▶ _ASSIGNMENT_: Print the entries exactly; no image belongs in the copy.

** Opening RECORDS FOR THIS EXERCISE block **

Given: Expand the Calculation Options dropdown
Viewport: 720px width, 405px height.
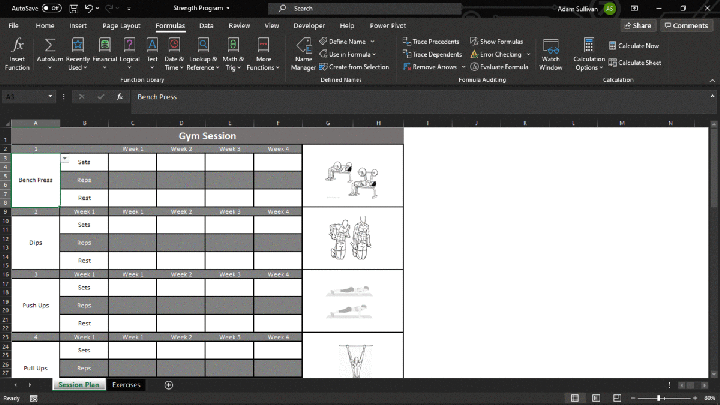Looking at the screenshot, I should coord(589,54).
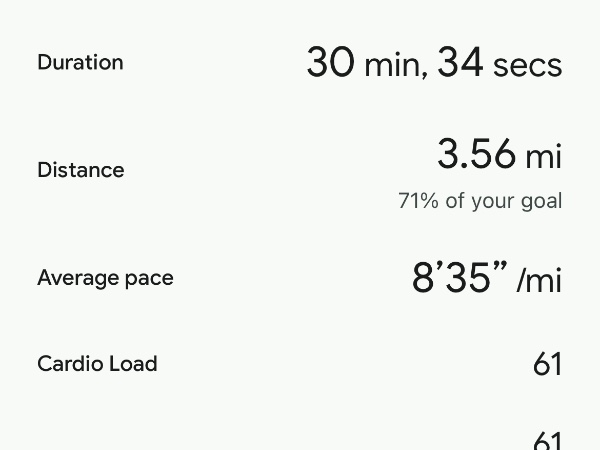This screenshot has width=600, height=450.
Task: Click the word goal under the distance
Action: pyautogui.click(x=541, y=202)
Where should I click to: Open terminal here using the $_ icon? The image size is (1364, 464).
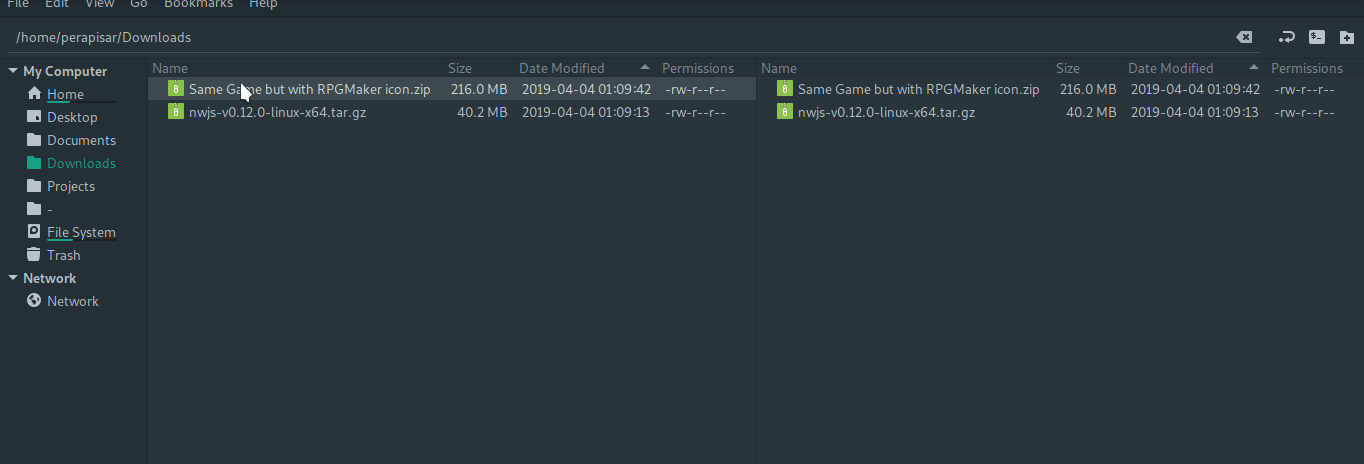click(1317, 37)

** Closing RECORDS FOR THIS EXERCISE block **

▶ _RESULT OF THE TASK_:
Given: Expand the Calculation Options dropdown
Viewport: 720px width, 405px height.
Looking at the screenshot, I should coord(589,54).
This screenshot has width=600, height=450.
Task: Click the word goal under the distance
Action: pyautogui.click(x=541, y=202)
Where should I click to: Open terminal here using the $_ icon? The image size is (1364, 464).
click(1317, 37)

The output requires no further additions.